A declaração do Imposto de Renda pode ir além de uma obrigação fiscal e se tornar uma ferramenta de transformação social. Em 2026, contribuintes brasileiros têm a possibilidade de destinar parte do tributo devido para projetos voltados à proteção de crianças, adolescentes e idosos, sem qualquer custo adicional.
De acordo com dados da Receita Federal do Brasil, mais de 10 milhões de contribuintes já enviaram a declaração neste ano, cujo prazo começou em 23 de março e segue até 29 de maio. O documento refere-se ao ano-calendário de 2025 e ainda não contempla a nova faixa de isenção para quem recebe até R$ 5 mil mensais.
Apesar da ampla adesão à entrega da declaração, a destinação de parte do imposto ainda é pouco explorada. Em 2024, apenas R$ 330,43 milhões foram direcionados a fundos sociais, cerca de 2,5% dos R$ 12,9 bilhões que poderiam ter sido destinados, segundo o Fisco.

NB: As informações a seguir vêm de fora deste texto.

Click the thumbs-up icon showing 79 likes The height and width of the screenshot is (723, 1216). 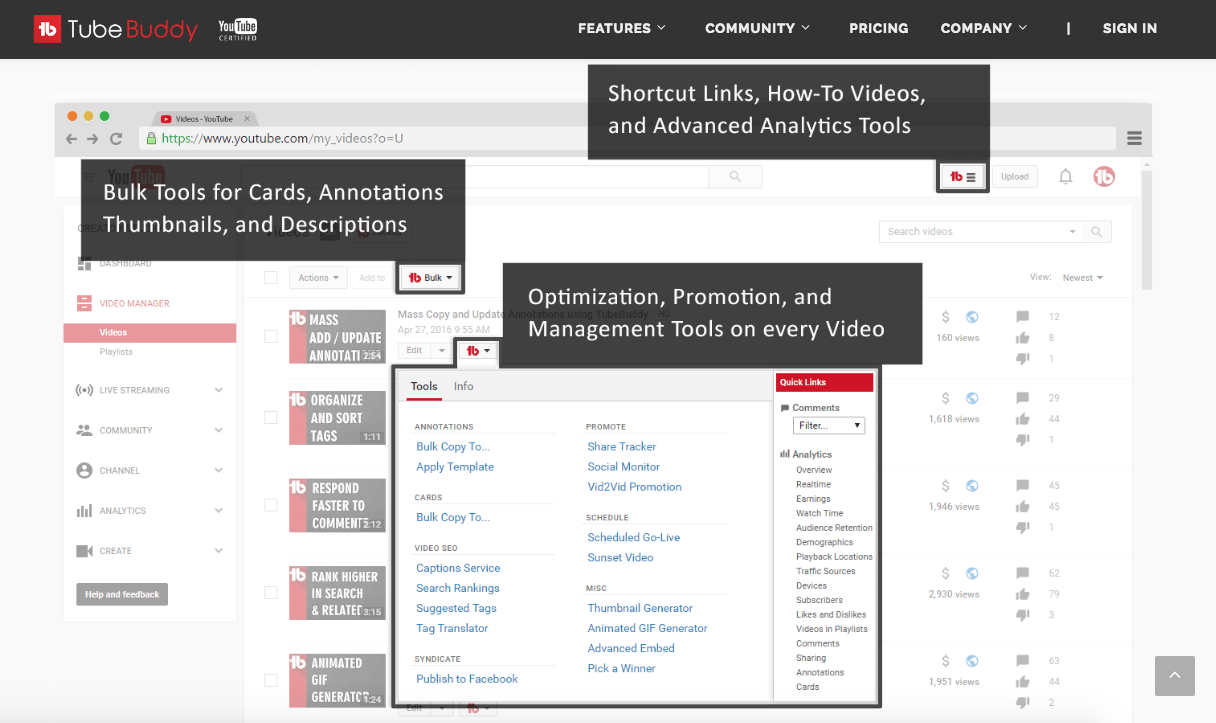(1021, 593)
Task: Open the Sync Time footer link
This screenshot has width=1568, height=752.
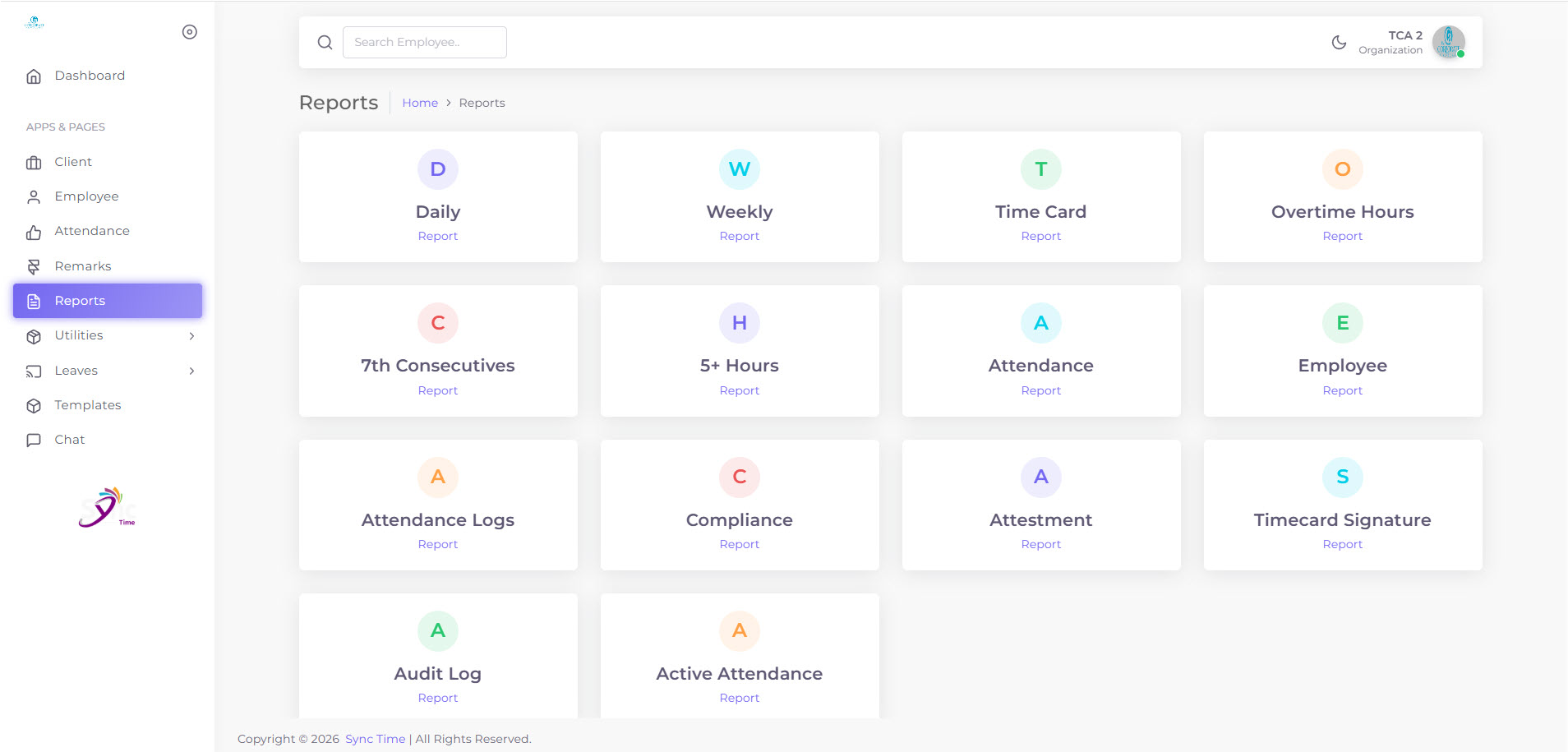Action: [x=376, y=739]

O mecanismo, regulamentado pela Lei 13.797/2019, permite que pessoas físicas que optam pelo modelo completo da declaração destinem até 6% do imposto devido ao longo do ano, ou até 3% diretamente no preenchimento da declaração para fundos como os da criança e do adolescente e da pessoa idosa. Empresas também podem participar, com percentuais definidos conforme o regime tributário.

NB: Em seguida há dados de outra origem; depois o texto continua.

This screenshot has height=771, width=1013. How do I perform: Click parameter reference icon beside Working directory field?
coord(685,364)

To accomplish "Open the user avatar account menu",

No Ceará, a mobilização tem ganhado força com campanhas que incentivam a adesão. Uma das instituições que podem ser beneficiadas é o Instituto Nordeste Cidadania, por meio do Fundo Estadual para a Criança e o Adolescente (Feca). Os recursos são aplicados em projetos sociais voltados à inclusão, educação e desenvolvimento de jovens.
Entre as iniciativas apoiadas está o Labinec, que promove inclusão digital e cultura maker; o Espaço de Leitura, voltado ao incentivo à leitura e acesso à cultura; e o Prosseguir, cursinho pré-vestibular que amplia oportunidades de acesso ao ensino superior para jovens de comunidades urbanas e rurais.

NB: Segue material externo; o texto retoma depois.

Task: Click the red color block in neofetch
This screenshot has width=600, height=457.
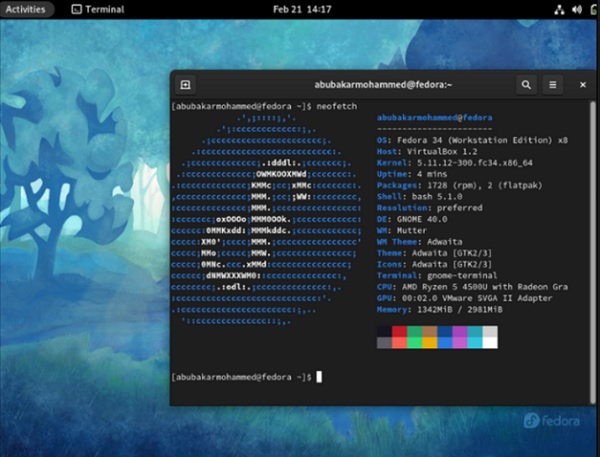Action: pyautogui.click(x=401, y=329)
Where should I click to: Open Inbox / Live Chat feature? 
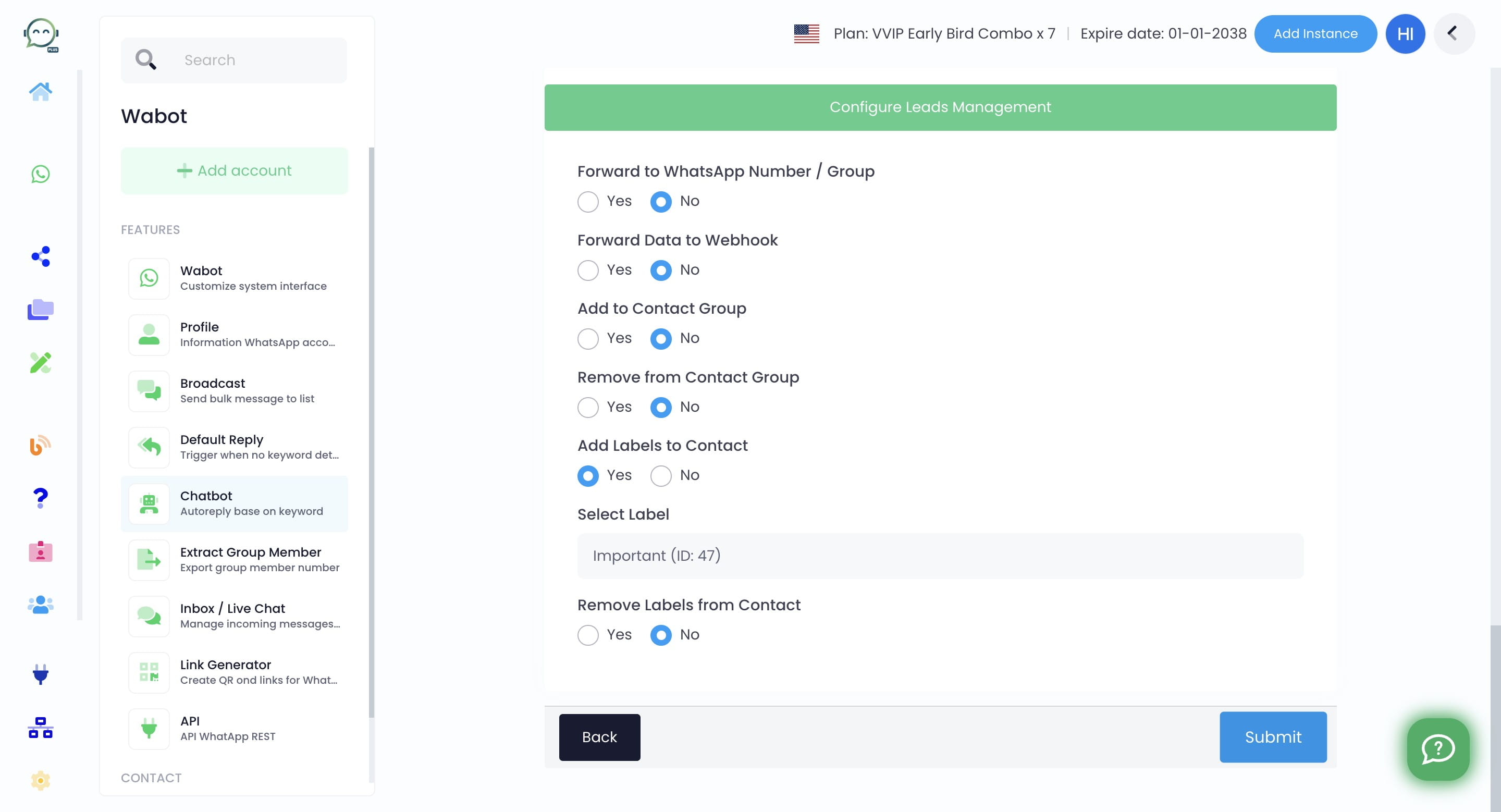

Segundo especialistas, a principal barreira para o aumento das doações ainda é a falta de informação. “Ao destinar parte de seu Imposto de Renda para as doações, os contribuintes escolhem um caminho mais ágil para a aplicação dos recursos em projetos locais de proteção aos direitos da infância e da adolescência. Quando não há essa destinação os valores seguem para o caixa único da União. Dessa maneira, o Fundo representa para o Estado a otimização de recursos, uma vez que não passa pela burocracia estatal”, comenta Ana Maria Xavier, diretora de desenvolvimento humano e socioambiental do Inec.
Como realizar a destinação dos recursos do Imposto de Renda
Para realizar a destinação, o contribuinte deve selecionar o modelo completo da declaração e acessar a opção “Doações diretamente na declaração”. O sistema da Receita calcula automaticamente o valor disponível para doação e gera o Documento de Arrecadação de Receitas Federais (Darf), que deve ser pago até o fim de maio.
É importante ressaltar que a destinação do IR não aumenta o valor do imposto devido, nem reduz o montante a ser devolvido pela Receita Federal, no caso de quem tem restituição a receber.
Na prática, a destinação dos recursos de IR devidos por cidadãos que iriam para a União Federal são direcionados para o Fundo escolhido pelo contribuinte. Essa escolha pode ajudar a transformar vidas e promover impacto social sem custos adicionais. A lista dos fundos que podem receber os valores está disponível no próprio programa gerador da declaração.
A expectativa é que, com maior conscientização, mais brasileiros utilizem esse instrumento para fortalecer políticas públicas e projetos sociais, ampliando o impacto positivo em comunidades em situação de vulnerabilidade.